Entrevista ao Grande Imã da Mesquita de Al Azhar, Ahmed Al Tayyeb, por ocasião dos 50 anos da Comunidade Islâmica em Portugal.
Pergunta - O poeta português, Fernando Pessoa,escreveu que os portugueses têm uma grande tradição árabe de tolerância e que isso torna os portugueses diferentes. Pensa que Portugal é o guardião do espírito árabe na Europa?
Resposta - Em nome de Deus o Misericordioso, em primeiro lugar quero agradecer ao Estado português, ao senhor Presidente da República e ao povo português, a boa e calorosa recepção que tive em Portugal.
Quanto à sua pergunta, desde o momento que cheguei a Portugal senti que o povo português é muito aberto, um povo que é um exemplo único de tolerância e de respeito pelos outros. Quando me refiro aos outros são aos que não são portugueses. Dentro da cultura portuguesa há aspectos muito positivos e um deles é a tolerância.
Em muitos países que já visitei e já celebrei cerimónias, e estive em conferências sobre a tolerância não vi nada como em Portugal. Portugal é um caso único. É uma experiência que é um exemplo e espero que se estenda aos outros países europeus, no sentido da tolerância, da convivência e da coerência. Este povo nunca tem medo de dizer que as outras culturas também estão relacionadas com a cultura portuguesa.
P - Na conferência que deu na Universidade Católica, o senhor falou muito de ética, foi crítico em relação ao Ocidente - disse que permanece o individualismo - e que o coração bate ao ritmo das bolsas de valores. A Religião é algo que o Homem não pode dispensar?
R - Acredito que o homem não pode ser homem se não for guiado pela religião, no sentido da ética da religião. A religião é o único caminho certo.
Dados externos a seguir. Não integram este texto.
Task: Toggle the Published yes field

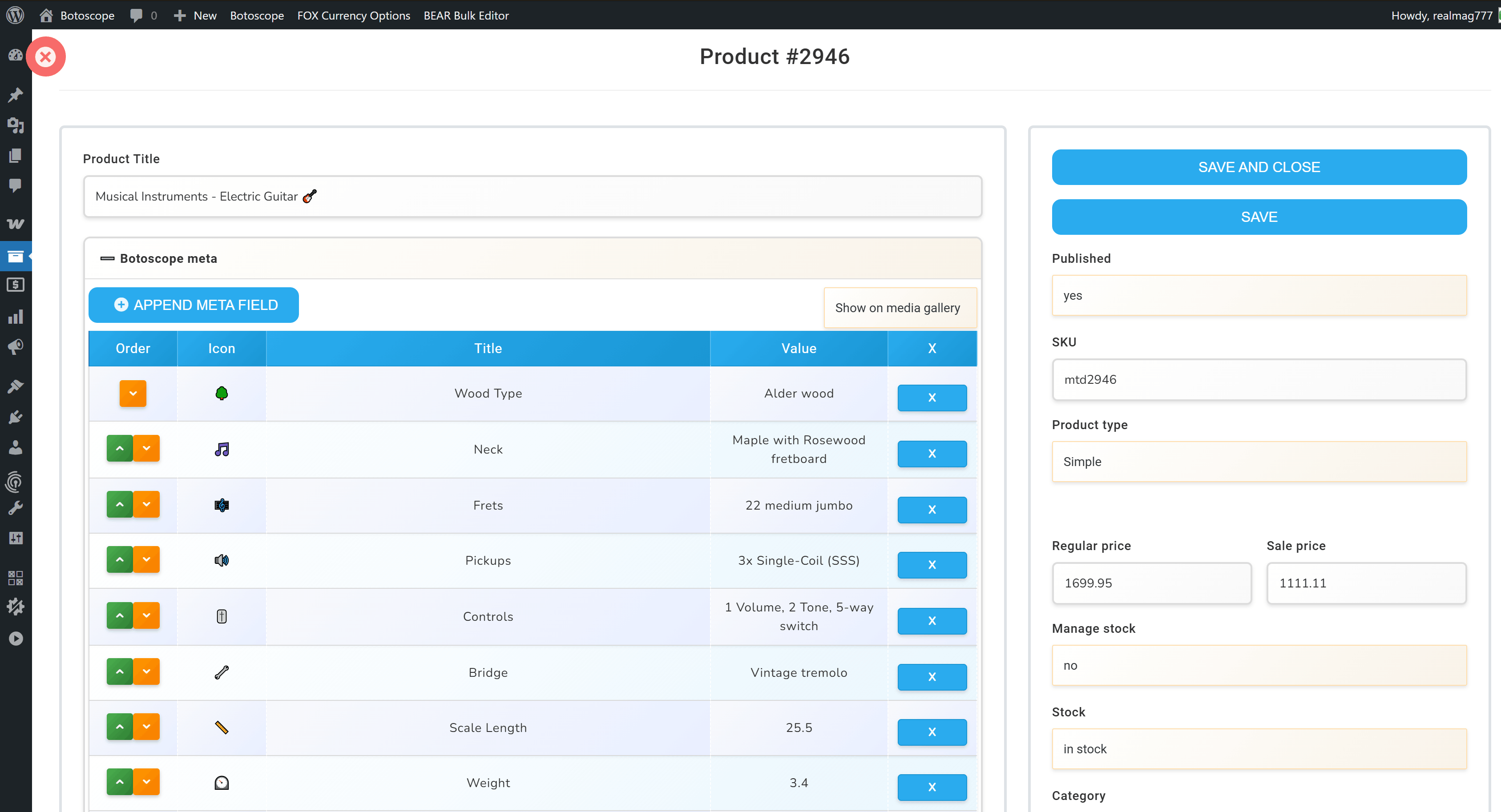Action: pyautogui.click(x=1259, y=295)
Quais são as outras alternativas? São o avanço técnico, económico e científico. Estas questões sofrem alterações diárias, não são aspectos imutáveis. Cada avanço é diferente do outro. Por exemplo: o interesse de um país pode colidir com o interesse de outro país. Estas equações mudam constantemente e se deixarmos a Religião de fora, estas contradições e estes aspectos que estão em oposição levam a humanidade para um caminho de conflito e de tensão. Por isso a Religião é uma necessidade para a convivência, para as pessoas saberem o que devem e não devem fazer. Por vezes, estes avanços técnicos e económicos assentam na morte, em cascatas de sangue. Estamos a ver o comércio de armas a espalhar o caos em todo o mundo. Já vimos países destruídos, refugiados, já vimos muito sangue por causa do negócio das armas. Os media transmitem esta realidade todos os dias e não vale a pena dar exemplos.
P - Já o ouvi a dizer que as actuais guerras no Médio Oriente não são guerras religiosas. O que é que sentiu quando ouviu Abu Bakr al Bagdhadi a declarar o Califado na Mesquita de Mossul?
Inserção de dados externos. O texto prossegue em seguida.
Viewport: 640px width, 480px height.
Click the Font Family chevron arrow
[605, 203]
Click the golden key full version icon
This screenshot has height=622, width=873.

R - Quando assisti a isso senti que estava perante um homem mentiroso, que mente sobre o Islão, que mente aos muçulmanos. Está rodeado por uma força que trabalha para causar mais cascatas de sangue, mais massacres na região. Através destes massacres eles colhem benefícios. Querem dar a entender ao Mundo que o Islão é uma religião de morte, de caos, de bárbaros, uma religião de sangue. Esta visão provocou a islamofobia no Mundo Ocidental. Esta islamofobia foi criada precisamente para beneficiar alguns interesses internacionais. Isto nunca aconteceu no Islão, nunca aconteceu no Cristianismo e nunca aconteceu no judaísmo. Algumas pessoas religiosas sequestraram a religião, apoderaram-se da religião e utilizaram-na para conseguir objectivos de guerra e pessoais.
A razão das cruzadas foi expulsar os infiéis (neste sentido eram os muçulmanos) da Terra Santa e do lugar onde Jesus foi sepultado. O Clero ocidental apoiava as cruzadas. Penso que qualquer religião não permite matar, nem permite derramar uma simples gota de sangue, a não ser em legítima defesa.
No Islão e nas outras religiões o Homem está no lugar mais alto. E tem o direito de ter paz. Muitas guerras foram feitas com os homens religiosos, como o clero, mas a Religião não tem nada a ver com isso.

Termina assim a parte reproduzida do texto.